### SHORT TASK 1
Reproduce the stretch of the CorrosionX passage from "As a corrosion" through "stop it cold.", substituting "dampness" for every occurrence of "moisture".
### SHORT TASK 2
List every proper name in the CorrosionX passage, covering persons, products, publications, and column titles.
### SHORT TASK 3
Answer the following questions from the CorrosionX passage.
(a) In which publication does the column appear?
(b) To what does the writer compare the way water beads on metal treated with CorrosionX?
(c) According to the writer, what happens when CorrosionX is sprayed on a gun where rust specks have already begun?

Start of PAGE

Here's all of what Dick Metcalf had to say
about CorrosionX in his "Worth A Look"
column in Shooting Times: I
sometimes think there are more different kinds of
firearms lubes and rust-prevention compounds on
the market these days than there are guns.
However, I have recently become a believer in one
particular item and have begun using it
exclusively. The product is CorrosionX.
As a corrosion inhibitor, CorrosionX polar bonds
to metal (water beads on it like car wax),
prevents rust from starting even with extended
exposure to rain, and withstands extreme handling
abuse. It repels moisture with the thinnest of
coats. I've rubbed hard with a salt-sweaty thumb
on a barrel wiped down with CorrosionX and
moisture still beads. And its polar-bonding
effect works to prevent existing rust from
progressing - spray it on a gun where rust specks
have already begun, and it'll stop it cold.

End of PAGE
Start of EXTRACTED ENTRIES

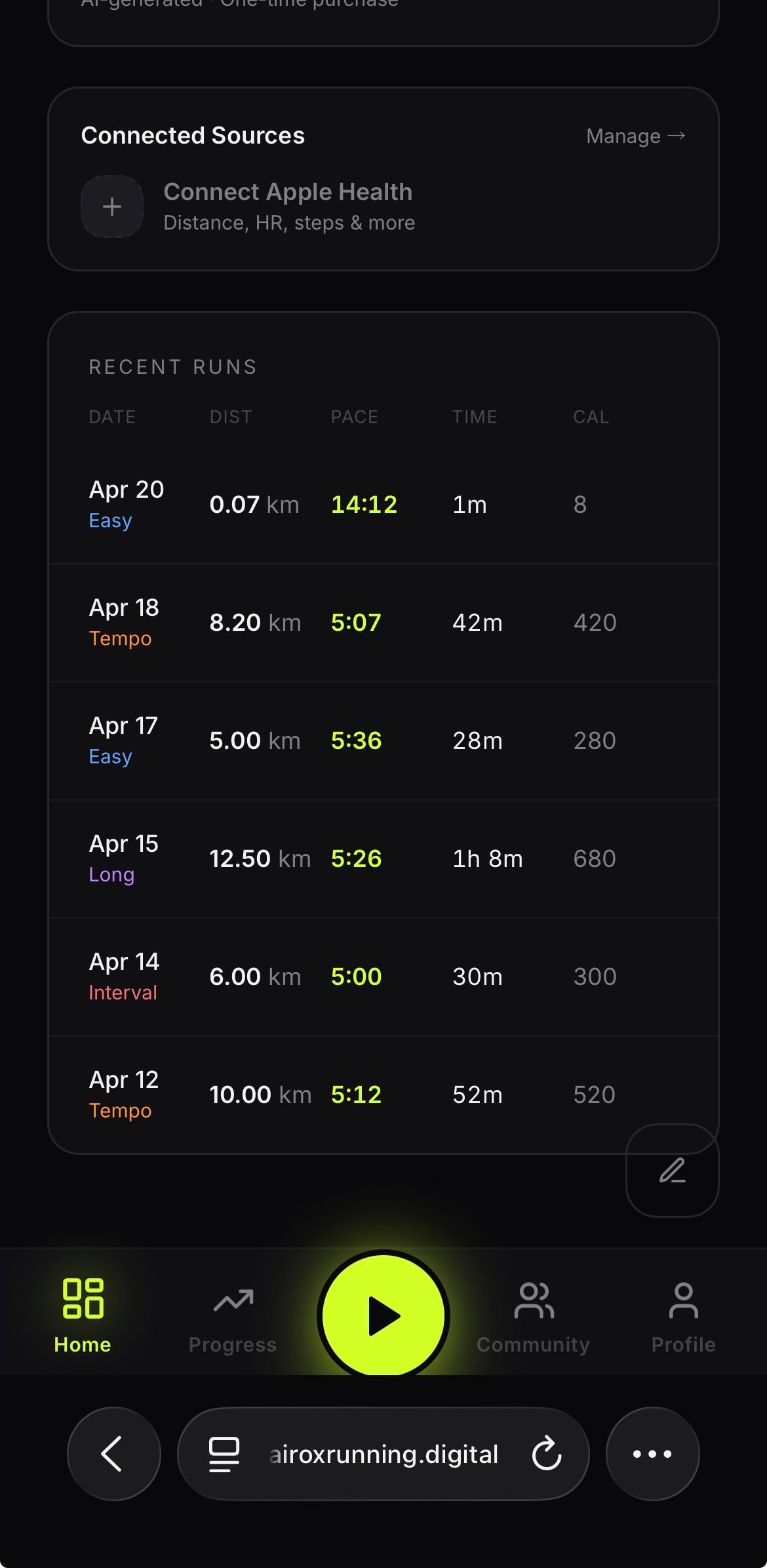The width and height of the screenshot is (767, 1568).
Task: Select the Apr 17 Easy run row
Action: click(384, 740)
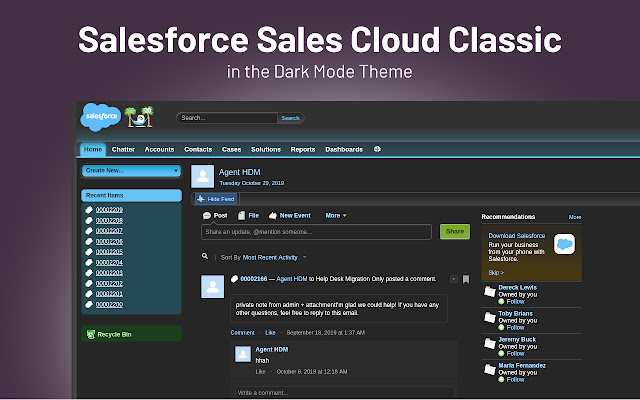
Task: Click Agent HDM profile avatar in header
Action: click(203, 176)
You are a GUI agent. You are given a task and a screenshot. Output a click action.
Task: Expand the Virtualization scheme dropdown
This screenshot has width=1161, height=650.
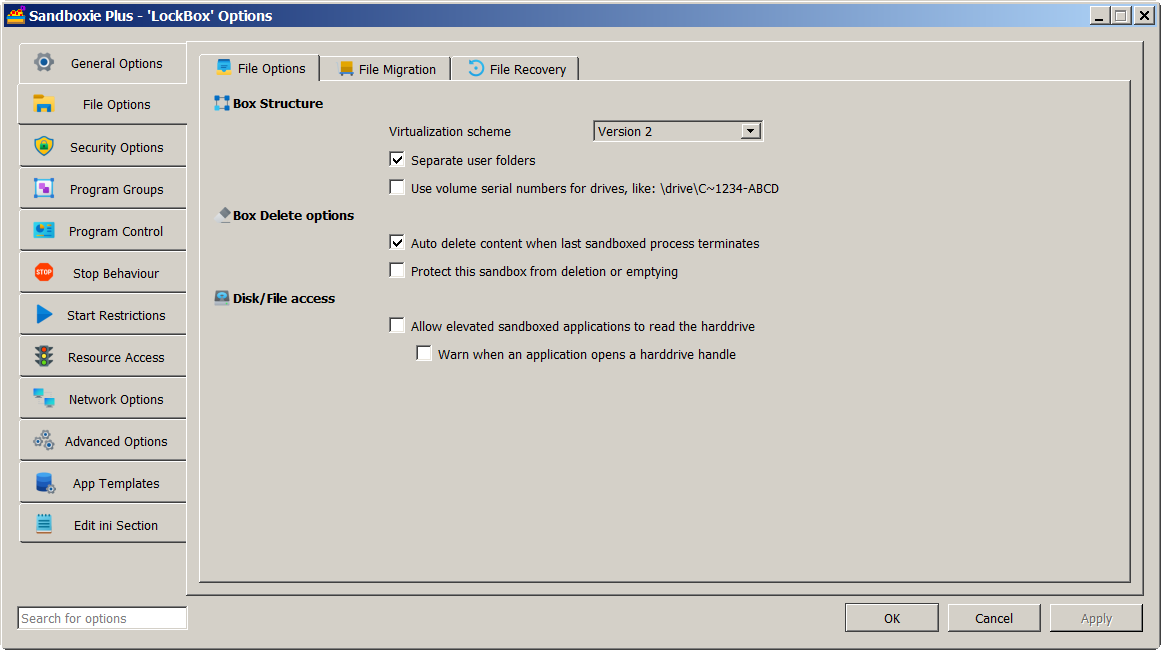pos(750,131)
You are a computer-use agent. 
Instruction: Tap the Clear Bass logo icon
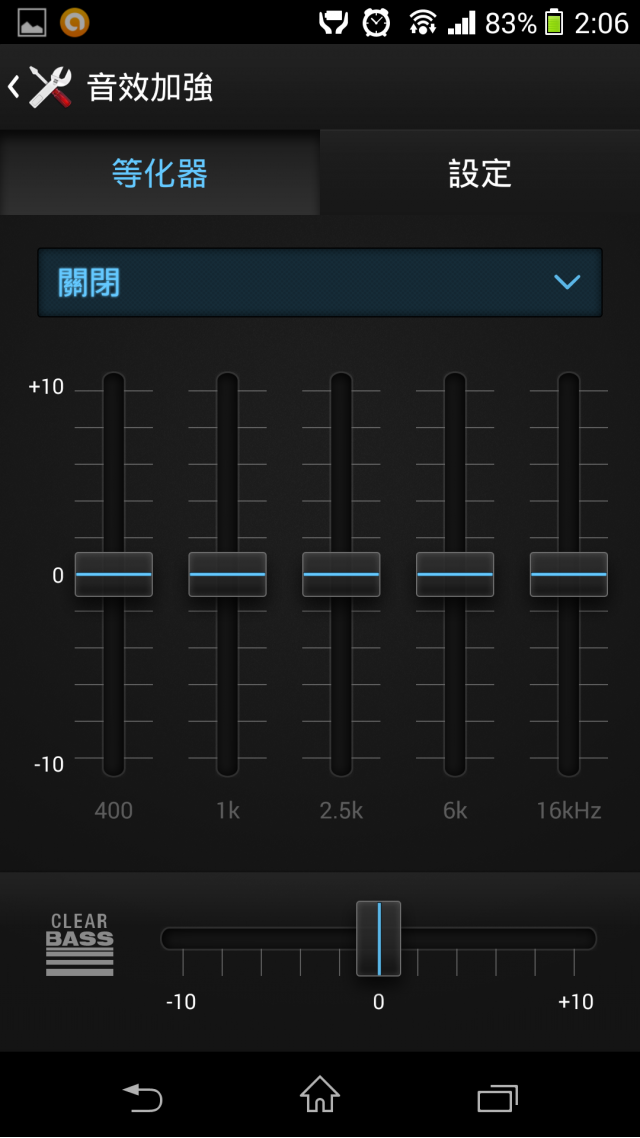(80, 944)
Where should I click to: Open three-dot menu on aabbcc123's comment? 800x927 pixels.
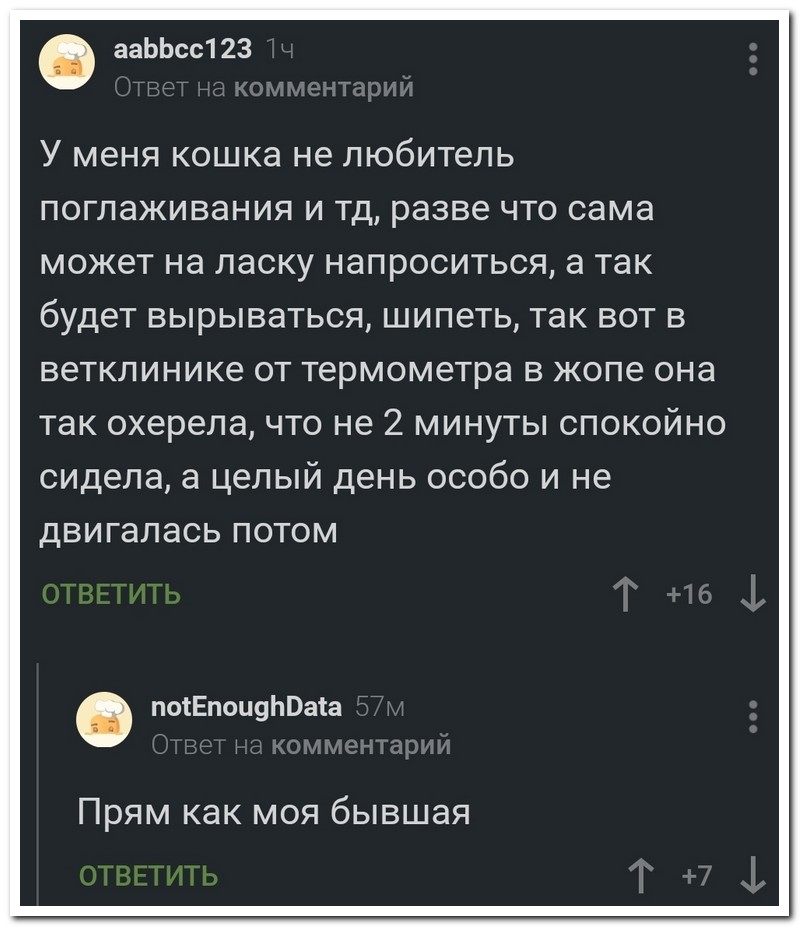[752, 59]
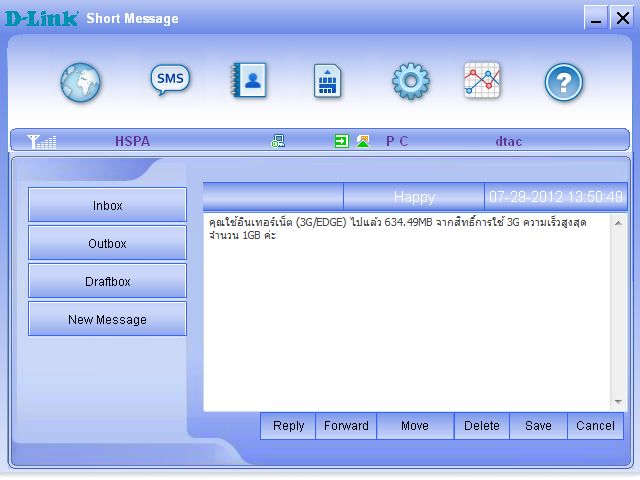Switch to the Outbox folder

coord(107,243)
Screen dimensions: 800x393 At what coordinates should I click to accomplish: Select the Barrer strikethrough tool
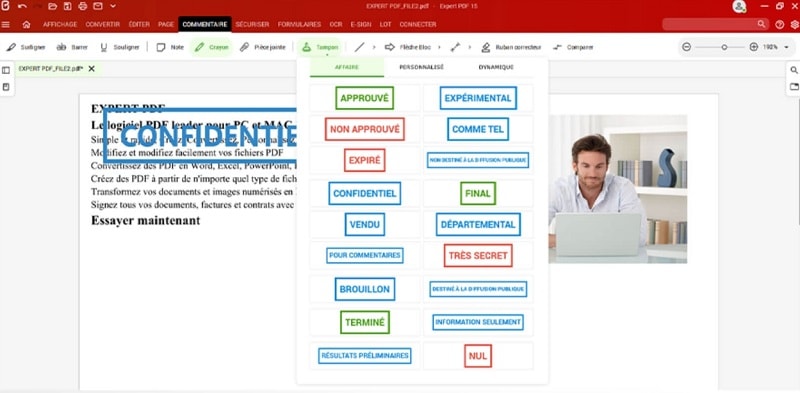click(72, 47)
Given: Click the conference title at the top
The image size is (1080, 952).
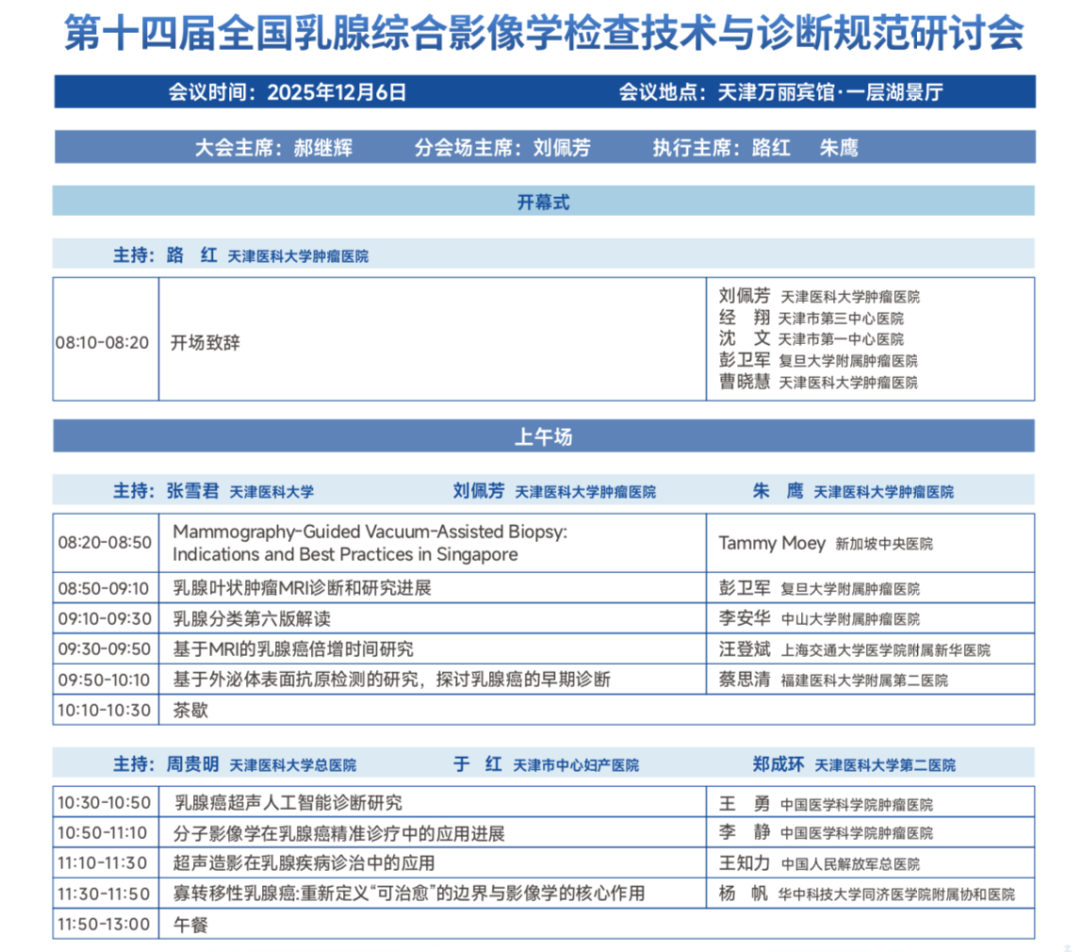Looking at the screenshot, I should [540, 31].
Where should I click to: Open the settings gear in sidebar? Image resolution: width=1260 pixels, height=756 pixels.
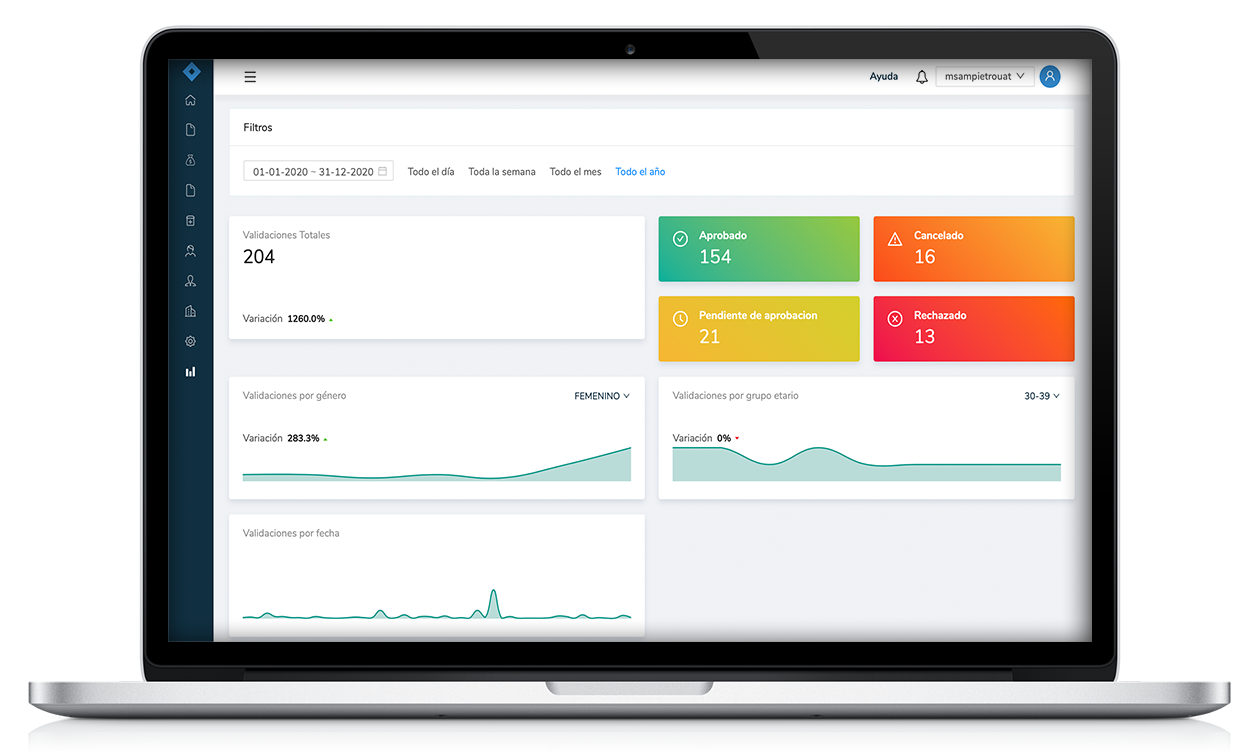pos(190,341)
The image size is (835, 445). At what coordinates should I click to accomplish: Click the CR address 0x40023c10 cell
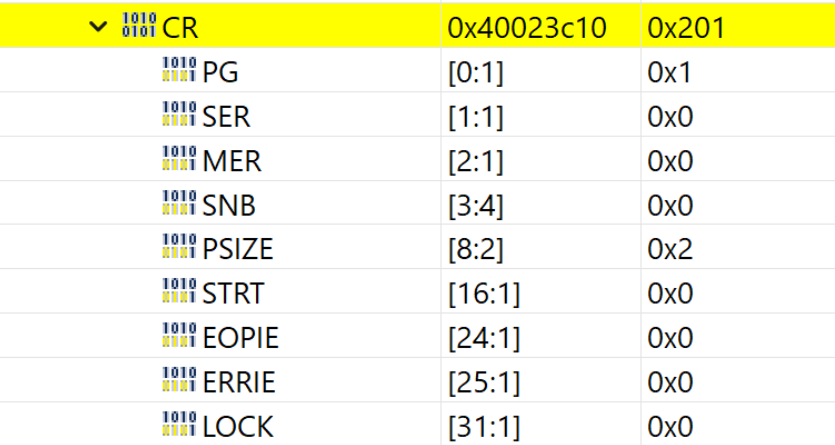[x=527, y=28]
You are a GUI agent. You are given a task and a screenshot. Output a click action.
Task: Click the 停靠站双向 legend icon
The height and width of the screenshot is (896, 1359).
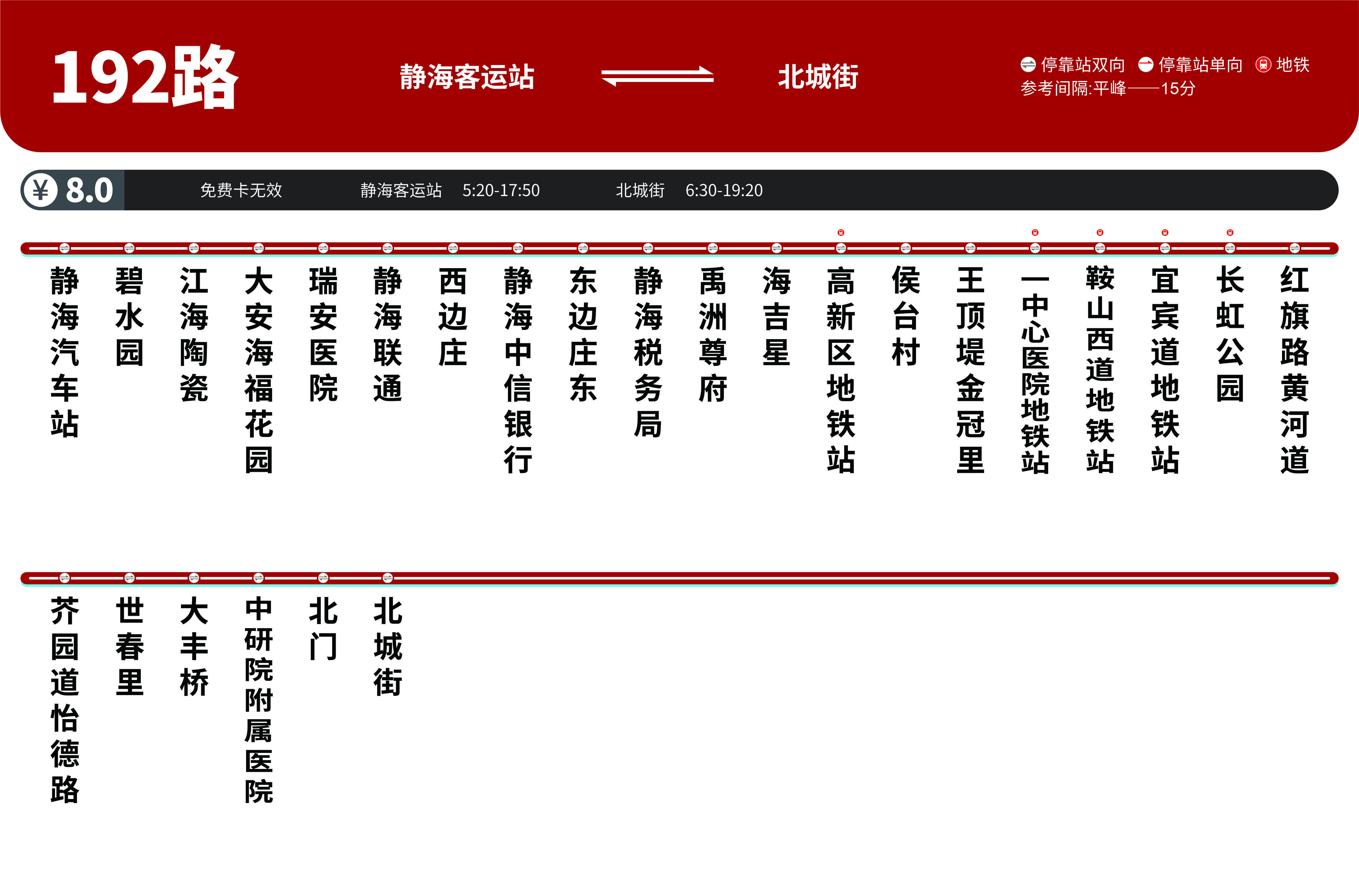tap(1028, 65)
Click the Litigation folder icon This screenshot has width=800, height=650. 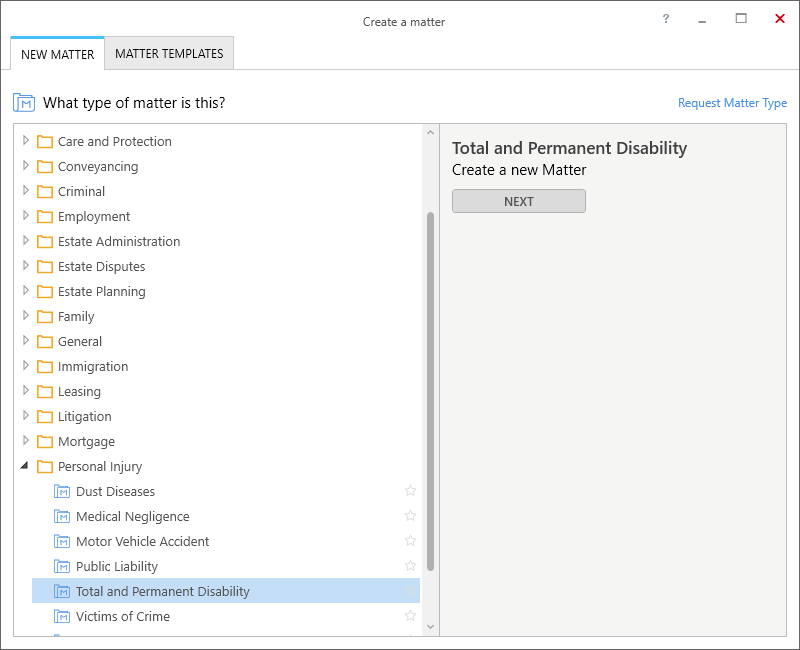coord(45,416)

End of EXTRACTED ENTRIES

### REPLY 1
As a corrosion inhibitor, CorrosionX polar bonds
to metal (water beads on it like car wax),
prevents rust from starting even with extended
exposure to rain, and withstands extreme handling
abuse. It repels dampness with the thinnest of
coats. I've rubbed hard with a salt-sweaty thumb
on a barrel wiped down with CorrosionX and
dampness still beads. And its polar-bonding
effect works to prevent existing rust from
progressing - spray it on a gun where rust specks
have already begun, and it'll stop it cold.

### REPLY 2
Dick Metcalf
CorrosionX
Worth A Look
Shooting Times

### REPLY 3
(a) Shooting Times.
(b) Car wax.
(c) It stops the rust cold.